Five Insightful Social Media Studies and Takeaways
For technology companies like Google, hotel chains like Four Season Hotels, or even local restaurants here in Santa Barbara, social media is becoming one of the most cost-effective lead-generating tools. How can you better use this tool to market your business? Let’s learn from these five social media studies.
1. People often change their minds when posting on social media.
You might be familiar with the slightly uncomfortable feeling right before you publish a status. That’s right— that feeling sometimes causes people to edit, delete, or even not publish their status updates at all. Two researchers at Facebook tracked the activity of 3.9 million users and discovered that, 71 percent of users typed out at least one status or comment and then decided not to submit it. On average, they changed their mind on 4.52 statuses and 3.2 comments.
Your takeaway: just because you don’t always hear from your audience doesn’t mean that they are not listening. Maybe they just changed their minds.
2. Emotions shared online are contagious, especically positive emotions!
You may have read about the social media tip that positive emotions outperform negative emotions in terms of customer engagement. Well, here’s some scientific evidence.
Researchers at the University of California, San Diego, School of Medicine, used software to examine the emotional content of one billion Facebook posts over two years. They found that negative posts prompted about 1.29 more negative posts from friends, while positive posts prompted an average of 1.75 more positive posts.
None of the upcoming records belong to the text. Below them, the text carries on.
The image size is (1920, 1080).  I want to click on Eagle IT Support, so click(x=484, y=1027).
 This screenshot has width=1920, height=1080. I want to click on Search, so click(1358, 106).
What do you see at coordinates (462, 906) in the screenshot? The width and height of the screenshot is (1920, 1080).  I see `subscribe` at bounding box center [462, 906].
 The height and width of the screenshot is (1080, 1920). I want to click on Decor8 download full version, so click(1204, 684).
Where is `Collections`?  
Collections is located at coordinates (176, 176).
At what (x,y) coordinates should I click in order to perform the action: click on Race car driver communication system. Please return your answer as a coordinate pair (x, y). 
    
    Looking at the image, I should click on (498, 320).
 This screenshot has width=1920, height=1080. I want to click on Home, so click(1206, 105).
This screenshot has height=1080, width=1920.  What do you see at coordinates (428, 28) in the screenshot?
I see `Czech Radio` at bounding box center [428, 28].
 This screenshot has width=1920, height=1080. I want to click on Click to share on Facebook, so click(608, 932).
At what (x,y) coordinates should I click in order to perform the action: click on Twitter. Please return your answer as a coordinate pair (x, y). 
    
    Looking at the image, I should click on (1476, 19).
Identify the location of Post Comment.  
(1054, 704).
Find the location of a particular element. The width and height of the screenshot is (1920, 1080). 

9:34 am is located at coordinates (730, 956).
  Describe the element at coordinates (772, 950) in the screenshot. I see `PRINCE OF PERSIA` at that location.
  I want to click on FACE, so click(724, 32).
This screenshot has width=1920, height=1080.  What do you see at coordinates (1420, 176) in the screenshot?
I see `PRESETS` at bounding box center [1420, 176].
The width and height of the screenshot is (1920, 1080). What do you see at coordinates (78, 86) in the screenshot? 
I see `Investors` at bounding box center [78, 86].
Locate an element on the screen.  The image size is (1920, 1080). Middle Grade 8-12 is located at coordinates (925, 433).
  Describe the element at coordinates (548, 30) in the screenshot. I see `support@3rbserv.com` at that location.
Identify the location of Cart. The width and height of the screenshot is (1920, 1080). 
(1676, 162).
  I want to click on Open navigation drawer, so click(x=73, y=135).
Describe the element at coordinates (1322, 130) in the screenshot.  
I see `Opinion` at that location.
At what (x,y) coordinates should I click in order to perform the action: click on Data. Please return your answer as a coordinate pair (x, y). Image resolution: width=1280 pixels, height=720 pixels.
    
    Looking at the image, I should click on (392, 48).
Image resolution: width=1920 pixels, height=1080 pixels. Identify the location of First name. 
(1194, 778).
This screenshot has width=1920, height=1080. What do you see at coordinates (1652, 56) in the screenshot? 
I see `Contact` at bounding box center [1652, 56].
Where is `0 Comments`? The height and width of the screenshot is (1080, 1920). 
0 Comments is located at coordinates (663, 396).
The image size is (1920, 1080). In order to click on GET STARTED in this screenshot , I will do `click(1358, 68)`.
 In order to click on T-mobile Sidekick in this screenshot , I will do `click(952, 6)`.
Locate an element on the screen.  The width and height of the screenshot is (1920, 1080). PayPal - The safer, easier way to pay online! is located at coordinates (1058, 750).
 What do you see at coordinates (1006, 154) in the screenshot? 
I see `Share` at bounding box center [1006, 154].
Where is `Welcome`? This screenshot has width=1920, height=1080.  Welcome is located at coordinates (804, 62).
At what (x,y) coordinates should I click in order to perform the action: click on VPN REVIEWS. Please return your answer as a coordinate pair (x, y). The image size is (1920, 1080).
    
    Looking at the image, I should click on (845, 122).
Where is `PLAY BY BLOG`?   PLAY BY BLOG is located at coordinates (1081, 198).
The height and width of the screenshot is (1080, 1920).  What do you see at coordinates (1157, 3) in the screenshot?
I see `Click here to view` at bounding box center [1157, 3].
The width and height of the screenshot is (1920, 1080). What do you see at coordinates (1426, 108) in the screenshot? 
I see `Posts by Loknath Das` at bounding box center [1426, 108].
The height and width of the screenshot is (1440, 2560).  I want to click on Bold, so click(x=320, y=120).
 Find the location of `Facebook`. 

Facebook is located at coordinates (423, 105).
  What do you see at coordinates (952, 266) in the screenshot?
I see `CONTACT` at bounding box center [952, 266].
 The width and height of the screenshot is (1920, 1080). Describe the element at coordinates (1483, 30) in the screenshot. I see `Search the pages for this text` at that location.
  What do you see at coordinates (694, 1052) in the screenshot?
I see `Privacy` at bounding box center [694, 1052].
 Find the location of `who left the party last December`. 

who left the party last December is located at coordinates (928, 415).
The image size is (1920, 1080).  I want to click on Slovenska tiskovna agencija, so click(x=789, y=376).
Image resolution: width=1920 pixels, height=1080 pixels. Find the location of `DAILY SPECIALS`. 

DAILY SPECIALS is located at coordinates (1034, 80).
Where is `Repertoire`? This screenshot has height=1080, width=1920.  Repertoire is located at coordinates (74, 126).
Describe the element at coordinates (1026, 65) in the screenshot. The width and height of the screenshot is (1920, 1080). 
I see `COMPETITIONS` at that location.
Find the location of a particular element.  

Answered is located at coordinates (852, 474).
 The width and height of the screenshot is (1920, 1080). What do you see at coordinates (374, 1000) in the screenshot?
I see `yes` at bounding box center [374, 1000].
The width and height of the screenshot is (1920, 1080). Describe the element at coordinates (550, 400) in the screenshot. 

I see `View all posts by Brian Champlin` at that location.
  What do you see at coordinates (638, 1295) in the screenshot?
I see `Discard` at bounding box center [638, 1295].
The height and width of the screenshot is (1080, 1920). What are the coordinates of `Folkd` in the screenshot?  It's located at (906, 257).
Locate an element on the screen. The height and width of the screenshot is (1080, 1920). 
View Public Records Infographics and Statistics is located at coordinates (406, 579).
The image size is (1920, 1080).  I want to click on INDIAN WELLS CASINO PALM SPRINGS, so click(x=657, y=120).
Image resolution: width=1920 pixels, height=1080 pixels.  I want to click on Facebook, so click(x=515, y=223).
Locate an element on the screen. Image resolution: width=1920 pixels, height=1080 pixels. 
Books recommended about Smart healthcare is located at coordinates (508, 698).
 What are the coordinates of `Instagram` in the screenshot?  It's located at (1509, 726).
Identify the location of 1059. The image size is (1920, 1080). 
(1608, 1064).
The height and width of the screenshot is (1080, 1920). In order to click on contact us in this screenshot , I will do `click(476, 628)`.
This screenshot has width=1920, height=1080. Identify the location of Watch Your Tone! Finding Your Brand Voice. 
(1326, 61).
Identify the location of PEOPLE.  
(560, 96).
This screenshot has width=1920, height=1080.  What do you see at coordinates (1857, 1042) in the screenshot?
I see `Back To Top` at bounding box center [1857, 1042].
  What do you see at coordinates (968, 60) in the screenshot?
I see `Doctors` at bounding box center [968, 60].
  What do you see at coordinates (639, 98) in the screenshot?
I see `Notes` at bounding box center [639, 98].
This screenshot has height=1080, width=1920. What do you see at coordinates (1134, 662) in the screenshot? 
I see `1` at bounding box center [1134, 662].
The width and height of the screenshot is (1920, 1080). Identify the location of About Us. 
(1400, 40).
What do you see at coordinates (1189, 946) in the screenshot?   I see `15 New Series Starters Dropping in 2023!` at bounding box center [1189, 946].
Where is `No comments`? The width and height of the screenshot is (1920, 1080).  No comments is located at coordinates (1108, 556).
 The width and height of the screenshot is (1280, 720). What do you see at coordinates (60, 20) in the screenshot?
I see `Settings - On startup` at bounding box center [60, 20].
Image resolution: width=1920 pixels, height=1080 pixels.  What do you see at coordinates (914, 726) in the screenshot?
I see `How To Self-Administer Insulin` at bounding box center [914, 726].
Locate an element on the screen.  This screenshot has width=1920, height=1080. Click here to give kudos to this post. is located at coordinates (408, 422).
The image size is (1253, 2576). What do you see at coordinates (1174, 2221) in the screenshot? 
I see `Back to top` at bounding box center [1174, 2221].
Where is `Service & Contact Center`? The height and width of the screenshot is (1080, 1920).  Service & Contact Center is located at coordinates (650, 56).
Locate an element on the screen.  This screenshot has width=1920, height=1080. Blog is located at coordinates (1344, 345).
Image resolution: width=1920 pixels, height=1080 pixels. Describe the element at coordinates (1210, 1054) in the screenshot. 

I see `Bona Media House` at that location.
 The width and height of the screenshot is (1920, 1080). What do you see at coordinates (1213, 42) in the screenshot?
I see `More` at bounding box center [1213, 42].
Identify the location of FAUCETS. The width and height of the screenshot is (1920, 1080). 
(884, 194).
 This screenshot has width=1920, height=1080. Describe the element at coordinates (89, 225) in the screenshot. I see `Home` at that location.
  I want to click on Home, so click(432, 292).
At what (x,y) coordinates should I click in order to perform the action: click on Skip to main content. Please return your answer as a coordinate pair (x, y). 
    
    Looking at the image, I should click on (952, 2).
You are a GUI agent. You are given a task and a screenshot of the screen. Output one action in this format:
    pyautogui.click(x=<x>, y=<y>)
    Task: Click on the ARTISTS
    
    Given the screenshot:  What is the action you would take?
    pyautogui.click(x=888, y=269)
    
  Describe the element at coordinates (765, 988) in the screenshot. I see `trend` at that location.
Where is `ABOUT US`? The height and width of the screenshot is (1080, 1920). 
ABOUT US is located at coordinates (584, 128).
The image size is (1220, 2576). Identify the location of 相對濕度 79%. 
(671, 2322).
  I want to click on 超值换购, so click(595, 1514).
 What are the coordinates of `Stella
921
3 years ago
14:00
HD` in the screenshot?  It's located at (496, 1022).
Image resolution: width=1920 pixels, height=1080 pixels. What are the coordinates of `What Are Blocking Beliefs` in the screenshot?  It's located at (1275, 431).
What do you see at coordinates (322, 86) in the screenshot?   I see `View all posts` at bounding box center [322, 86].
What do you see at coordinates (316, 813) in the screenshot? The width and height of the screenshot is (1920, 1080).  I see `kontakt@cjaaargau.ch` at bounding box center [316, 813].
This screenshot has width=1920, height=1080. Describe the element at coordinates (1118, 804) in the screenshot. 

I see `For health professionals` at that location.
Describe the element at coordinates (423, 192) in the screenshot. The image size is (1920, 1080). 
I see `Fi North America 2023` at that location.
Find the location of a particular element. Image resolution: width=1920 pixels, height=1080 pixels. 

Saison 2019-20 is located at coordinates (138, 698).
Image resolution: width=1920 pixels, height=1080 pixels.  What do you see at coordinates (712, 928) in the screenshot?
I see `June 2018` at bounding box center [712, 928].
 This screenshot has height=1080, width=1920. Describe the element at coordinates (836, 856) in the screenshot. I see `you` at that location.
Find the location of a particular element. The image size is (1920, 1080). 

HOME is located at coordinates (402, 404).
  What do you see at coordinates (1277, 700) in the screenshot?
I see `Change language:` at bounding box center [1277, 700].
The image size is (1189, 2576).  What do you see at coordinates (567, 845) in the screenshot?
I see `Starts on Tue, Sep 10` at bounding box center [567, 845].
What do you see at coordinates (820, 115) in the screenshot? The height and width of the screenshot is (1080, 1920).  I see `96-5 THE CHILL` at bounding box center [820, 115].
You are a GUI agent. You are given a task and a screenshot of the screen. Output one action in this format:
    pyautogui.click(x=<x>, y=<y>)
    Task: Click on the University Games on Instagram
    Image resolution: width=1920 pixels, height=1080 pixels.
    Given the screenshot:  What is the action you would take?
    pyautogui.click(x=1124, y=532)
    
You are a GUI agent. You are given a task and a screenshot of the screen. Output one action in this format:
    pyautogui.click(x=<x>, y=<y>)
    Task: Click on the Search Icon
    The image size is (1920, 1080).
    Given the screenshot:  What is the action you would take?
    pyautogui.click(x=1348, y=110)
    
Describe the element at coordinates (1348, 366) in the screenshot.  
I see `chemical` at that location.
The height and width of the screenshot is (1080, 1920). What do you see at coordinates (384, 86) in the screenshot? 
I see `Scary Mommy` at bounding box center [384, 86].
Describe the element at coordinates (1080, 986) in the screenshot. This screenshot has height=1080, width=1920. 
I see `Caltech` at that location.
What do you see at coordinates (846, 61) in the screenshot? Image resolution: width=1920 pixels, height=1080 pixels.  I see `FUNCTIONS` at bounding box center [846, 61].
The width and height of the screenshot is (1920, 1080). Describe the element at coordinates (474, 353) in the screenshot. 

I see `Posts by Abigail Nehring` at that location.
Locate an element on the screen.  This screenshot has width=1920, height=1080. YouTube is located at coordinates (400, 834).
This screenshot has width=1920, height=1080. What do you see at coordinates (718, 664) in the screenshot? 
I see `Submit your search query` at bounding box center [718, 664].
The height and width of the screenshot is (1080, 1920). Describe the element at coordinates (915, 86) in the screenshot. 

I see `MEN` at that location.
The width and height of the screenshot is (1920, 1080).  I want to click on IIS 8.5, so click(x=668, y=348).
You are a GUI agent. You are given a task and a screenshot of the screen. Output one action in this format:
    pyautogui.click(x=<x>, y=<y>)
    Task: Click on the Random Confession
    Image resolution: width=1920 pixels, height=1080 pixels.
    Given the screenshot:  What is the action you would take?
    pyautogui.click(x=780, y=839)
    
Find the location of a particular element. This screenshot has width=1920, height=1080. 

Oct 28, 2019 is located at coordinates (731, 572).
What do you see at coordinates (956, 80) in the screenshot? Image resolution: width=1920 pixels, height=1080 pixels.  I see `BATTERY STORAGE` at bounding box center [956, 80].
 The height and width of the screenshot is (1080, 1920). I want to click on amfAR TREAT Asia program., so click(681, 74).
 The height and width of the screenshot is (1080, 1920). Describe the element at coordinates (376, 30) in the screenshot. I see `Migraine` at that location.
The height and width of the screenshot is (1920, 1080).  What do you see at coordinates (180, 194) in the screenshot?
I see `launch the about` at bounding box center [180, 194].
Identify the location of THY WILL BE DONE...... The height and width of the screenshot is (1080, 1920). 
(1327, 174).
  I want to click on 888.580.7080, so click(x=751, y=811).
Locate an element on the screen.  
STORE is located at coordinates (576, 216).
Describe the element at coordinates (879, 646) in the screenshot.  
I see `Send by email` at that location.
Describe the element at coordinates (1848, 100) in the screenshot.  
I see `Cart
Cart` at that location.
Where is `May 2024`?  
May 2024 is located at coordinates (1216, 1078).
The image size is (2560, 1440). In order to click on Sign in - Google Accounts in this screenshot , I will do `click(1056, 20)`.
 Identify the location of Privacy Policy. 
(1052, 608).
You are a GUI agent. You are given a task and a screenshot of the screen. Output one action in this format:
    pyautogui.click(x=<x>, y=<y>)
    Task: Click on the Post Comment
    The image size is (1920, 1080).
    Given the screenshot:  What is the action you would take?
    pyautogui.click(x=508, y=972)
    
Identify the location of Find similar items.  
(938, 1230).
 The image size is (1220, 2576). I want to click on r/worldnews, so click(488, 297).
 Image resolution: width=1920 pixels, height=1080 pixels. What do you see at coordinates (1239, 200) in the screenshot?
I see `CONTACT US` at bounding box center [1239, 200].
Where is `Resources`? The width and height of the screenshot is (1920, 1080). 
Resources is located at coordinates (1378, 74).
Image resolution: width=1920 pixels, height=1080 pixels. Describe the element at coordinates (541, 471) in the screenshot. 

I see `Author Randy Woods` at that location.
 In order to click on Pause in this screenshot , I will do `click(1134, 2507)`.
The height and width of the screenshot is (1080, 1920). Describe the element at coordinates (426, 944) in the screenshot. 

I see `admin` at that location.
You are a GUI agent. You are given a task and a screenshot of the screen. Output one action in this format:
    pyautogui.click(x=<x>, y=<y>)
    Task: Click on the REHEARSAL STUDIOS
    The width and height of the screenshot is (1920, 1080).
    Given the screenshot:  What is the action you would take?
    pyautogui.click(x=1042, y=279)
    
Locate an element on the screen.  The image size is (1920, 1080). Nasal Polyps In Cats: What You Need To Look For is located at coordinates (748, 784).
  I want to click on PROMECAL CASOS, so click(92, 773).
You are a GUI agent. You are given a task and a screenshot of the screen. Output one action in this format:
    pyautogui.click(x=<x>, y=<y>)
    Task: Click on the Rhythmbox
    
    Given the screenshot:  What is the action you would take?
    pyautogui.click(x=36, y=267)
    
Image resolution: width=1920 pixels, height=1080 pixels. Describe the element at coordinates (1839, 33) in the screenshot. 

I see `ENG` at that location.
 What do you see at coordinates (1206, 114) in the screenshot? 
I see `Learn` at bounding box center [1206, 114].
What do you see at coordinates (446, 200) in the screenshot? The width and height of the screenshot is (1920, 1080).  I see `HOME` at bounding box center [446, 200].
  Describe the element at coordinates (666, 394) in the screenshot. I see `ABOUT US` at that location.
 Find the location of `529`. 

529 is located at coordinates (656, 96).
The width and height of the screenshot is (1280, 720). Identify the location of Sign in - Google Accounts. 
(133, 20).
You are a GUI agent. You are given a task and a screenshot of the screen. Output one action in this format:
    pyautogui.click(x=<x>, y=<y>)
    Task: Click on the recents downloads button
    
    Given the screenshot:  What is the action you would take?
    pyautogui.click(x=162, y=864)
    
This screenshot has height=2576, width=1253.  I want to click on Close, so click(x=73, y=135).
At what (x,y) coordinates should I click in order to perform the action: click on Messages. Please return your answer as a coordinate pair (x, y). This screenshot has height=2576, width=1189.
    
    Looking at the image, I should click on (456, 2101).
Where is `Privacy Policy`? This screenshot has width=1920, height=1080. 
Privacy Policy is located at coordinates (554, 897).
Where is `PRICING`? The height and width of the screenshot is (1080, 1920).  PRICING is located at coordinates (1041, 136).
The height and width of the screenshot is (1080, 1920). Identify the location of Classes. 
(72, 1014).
Another explanation for the difference is that social media has made it so hard for people to show disapproval, with all the +1, like, thumb-up buttons.
Your takeaway: Keep your positive emotions on social media and deal with customer complaints quickly so that they do not spread online.
3. Your profile picture makes a big impression in a slit second.
A picture is worth a thousand words. A recent study published in Psychological Science discovered that we draw conclusions about people based on a given photo in less than a second. The study showed that even tiny variances in facial expression in a headshot can lead to wholesale changes in the way the image is perceived. Generally, they found that profile pictures with a smiling face are perceived more positively regarding trustworthiness.
Your takeaway: Pick a few profile pictures and ask your colleagues and friends to see which they like the most, or A/B test your profile picture before you put it on your social media.
4. Getting feedback leads to a greater sense of belonging.
A study by Dr Stephanie Tobin from The University of Queensland’s School of Psychology found that active participation on social media sites gave users a greater sense of connectedness.
Another study had participants post to social media but made sure that they received no responses or feedback—those participants, too, felt negative effects on their self-esteem and well-being.
Your takeaway: Always be there for your customers. Respond to their comments and questions and help them build a sense of community.
5. Arousal leads to social sharing.
We know that content that arouses stronger emotions are more likely to be shared. Why?
Researcher Jonah Berger provides a theory: Emotional arousal activates our nervous system, getting us all fired up. Sharing can provide a kind of closure that releases us from this state. In his study, aroused participants were more than twice as likely as the control group to share an article. Dr. Berger further explained: “Arousal is an aversive state, so people want to get out of it by sharing,” Mr. Berger said. Misery loves company, and so does any sort of deeply affecting feeling.
Your takeaway: Personalize your social media messages and shows strong emotions and feelings, such as happiness, excitement, and sincerity, so that your messages are more likely to be shared.